So here’s how you can find information if you’re using stage level scheduling. So here’s the executors page on the UI for Spark. So here, I’ve created executors with two cores, one GPU, and allow two tasks per GPU. You’ll see here, there’s a “show additional metrics” twisty, and you can select resources and resource profile ID. And then you can see what resource profile is associated with each of your executors. And then you can also go to the environment page, and here it’ll show you details of what resources and requirements are associated with that resource profile. So here we have profile ID zero, which is actually just the default profile. So you’re always going to have this one, and it just matches the configs that you specified when you launched your application. And so you’ll see the executive requirements and the task requirements.
So on the API side, so this is the skull interface. So we import our executive resource requests, our resource profile builder and our task resource requests. The resource profile builder is the main thing that you’re going to start with, and that allows you to build up the executor and task requirements you want for the RDDs, for instance. And this is a mutable thing, so you can change it multiple times if you need to. So in this example, I created a new resource profile builder. I created a new executive resource request and a new task resource request. Then here, I’m specifying the executor requirements.
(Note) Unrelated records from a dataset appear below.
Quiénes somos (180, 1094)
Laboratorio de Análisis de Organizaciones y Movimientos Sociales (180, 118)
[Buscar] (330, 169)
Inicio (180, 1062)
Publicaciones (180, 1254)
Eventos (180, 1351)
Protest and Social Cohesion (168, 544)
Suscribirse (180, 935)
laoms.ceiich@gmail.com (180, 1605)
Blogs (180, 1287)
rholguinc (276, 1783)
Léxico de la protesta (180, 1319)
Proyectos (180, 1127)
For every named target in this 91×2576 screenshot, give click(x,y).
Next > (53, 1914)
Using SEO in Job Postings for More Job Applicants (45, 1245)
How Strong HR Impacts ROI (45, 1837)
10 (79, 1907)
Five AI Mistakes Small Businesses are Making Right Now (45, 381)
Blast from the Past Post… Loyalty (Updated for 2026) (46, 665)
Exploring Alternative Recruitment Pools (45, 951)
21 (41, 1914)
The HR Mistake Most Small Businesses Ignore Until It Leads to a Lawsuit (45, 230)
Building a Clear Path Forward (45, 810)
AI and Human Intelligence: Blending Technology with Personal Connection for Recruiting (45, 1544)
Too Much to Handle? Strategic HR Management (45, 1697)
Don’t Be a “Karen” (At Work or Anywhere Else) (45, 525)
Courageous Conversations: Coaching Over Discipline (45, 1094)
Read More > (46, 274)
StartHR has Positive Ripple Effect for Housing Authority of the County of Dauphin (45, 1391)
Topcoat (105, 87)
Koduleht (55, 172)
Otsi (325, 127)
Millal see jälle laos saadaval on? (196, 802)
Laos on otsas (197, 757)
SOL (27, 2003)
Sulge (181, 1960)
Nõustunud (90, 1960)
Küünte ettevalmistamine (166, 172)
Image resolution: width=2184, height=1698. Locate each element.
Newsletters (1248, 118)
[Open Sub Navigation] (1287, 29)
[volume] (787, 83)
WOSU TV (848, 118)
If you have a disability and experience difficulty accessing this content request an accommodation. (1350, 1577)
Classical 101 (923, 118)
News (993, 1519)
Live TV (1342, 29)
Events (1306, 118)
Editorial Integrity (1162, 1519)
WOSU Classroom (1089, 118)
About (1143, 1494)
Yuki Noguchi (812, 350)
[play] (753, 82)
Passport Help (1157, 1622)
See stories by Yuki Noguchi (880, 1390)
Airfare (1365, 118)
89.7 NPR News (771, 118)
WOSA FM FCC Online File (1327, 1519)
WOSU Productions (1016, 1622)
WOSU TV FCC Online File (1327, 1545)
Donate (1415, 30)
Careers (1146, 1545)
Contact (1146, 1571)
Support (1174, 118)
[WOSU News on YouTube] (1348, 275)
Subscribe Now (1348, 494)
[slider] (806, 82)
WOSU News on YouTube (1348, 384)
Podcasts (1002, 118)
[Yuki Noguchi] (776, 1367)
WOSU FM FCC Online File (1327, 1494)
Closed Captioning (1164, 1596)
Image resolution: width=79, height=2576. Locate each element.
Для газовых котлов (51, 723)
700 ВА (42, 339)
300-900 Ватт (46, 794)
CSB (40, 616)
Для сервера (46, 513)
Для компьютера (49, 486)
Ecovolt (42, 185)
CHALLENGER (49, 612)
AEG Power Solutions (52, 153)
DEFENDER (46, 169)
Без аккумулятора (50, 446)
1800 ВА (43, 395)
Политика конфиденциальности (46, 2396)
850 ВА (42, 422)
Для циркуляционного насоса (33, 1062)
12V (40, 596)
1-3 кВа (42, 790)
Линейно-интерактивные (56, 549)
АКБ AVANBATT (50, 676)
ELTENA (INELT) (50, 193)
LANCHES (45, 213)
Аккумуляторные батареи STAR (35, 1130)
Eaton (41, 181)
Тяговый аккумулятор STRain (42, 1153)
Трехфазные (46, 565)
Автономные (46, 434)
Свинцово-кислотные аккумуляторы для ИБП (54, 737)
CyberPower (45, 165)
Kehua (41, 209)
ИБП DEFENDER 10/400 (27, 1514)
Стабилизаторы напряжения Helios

So I’m saying I want each executor to have four cores, six gigs of memory, and two gigs of overhead, as well as two GPUs each. And then I’m saying each task requires four CPUs and two GPUs. So basically I can run one task on each of these executors.
So then I say the resource profile builder requires the executor requirements and then the task requests, and then I build it. So once I’ve built it, I get a resource profile out, and that resource profile can be associated with the RDD using the width of resources API. And at that point, Spark will know that whenever this RDD is executed, I need to get containers that match that resource profile. So in this example here, I’m doing an ML map partitions over the data where I’d feed that data to ML and get the results. So at that point, when the collect is executed is when Spark would go off and get new containers if it needs them.
So here’s a screenshot after I’ve used the resource profile ID. So if you look at the resource profile ID column there, you’ll see that it got two new executors with resource profile ID one. It has four cores and two GPUs. So it matches what I requested. And then again, if you look at the environments page, you’ll see the mapping of the resource profile ID one to the actual resources that I requested. So some further API. So if you just want to see what your builder has or what’s associated with your RDD, there are APIs to do that, right? This top one’s the resource profile builder, and it’s showing you the executor and task resources associated with it. And then I had this ML RDD, or you can use “get resource profile,” and we’ll show you any profile associated with an RDD. So in this case, this is profile ID one, and then it has all the associated resources.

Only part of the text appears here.